Demonstrations broke out recently in the Algerian town of Laghouat, south of the capital, Algiers, as locals demanded the resignations of officials after a rehousing scheme was deemed corrupt.
The aim of the scheme was to relocate dozens of families residing in slums into state-paid homes, but some families ended up living in worse conditions prior to relocation. They became homeless because they weren’t qualified for the scheme.
Previous homes were bulldozed the instant rehousing came into effect.
Beli Ahmed and his family were amongst the unfortunate ones. He said that authorities asked him for a bribe in exchange for being put on top of the waiting list, a clear indication of corruption. Benchabi, another resident, said they showed no mercy as they tore down her home.

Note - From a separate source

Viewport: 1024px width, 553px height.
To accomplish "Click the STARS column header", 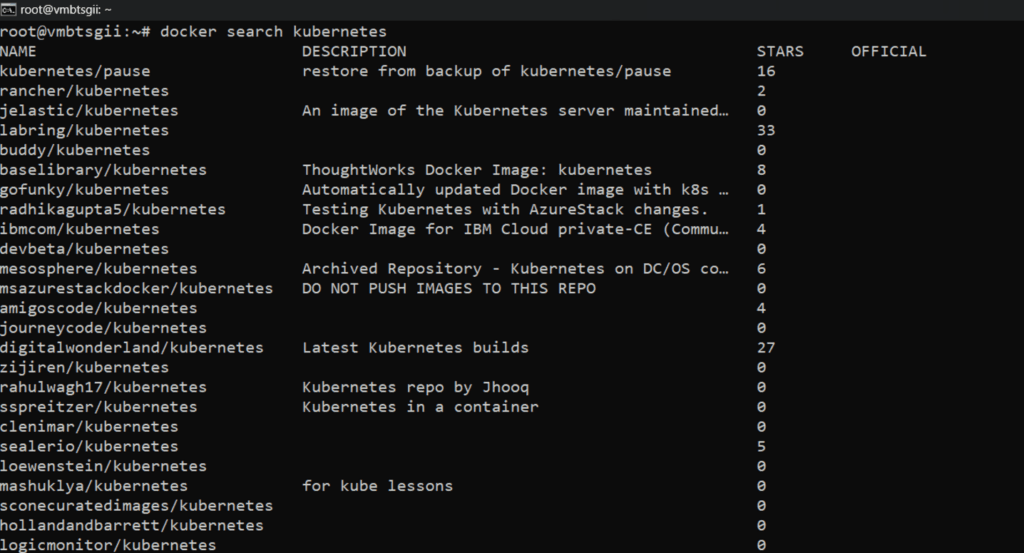I will click(x=780, y=51).
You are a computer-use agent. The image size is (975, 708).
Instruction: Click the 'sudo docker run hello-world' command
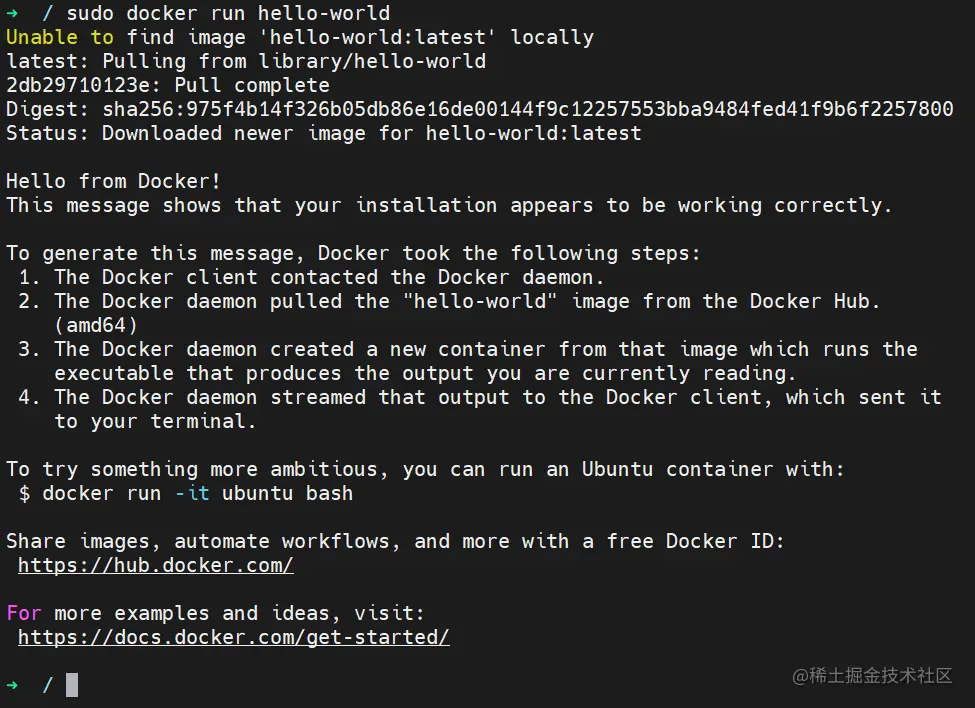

Protests in front of the governor’s house have been continuous for the past week, as hundreds of residents expressed their anger at the dismal living conditions. There is a risk that demonstrations would spread.
Thousands of families in Algeria have already been relocated under the scheme which is part of state program to provide 1 million new housing units by 2014.
Algeria is a main oil and gas exporter, yet despite its wealth in resources, the government has failed to swiftly accommodate millions of families living in substandard conditions or alleviate unemployment.
A parliamentary election is scheduled for May, which could instigate an outburst of frustration from residents as to how the country is addressing such issues.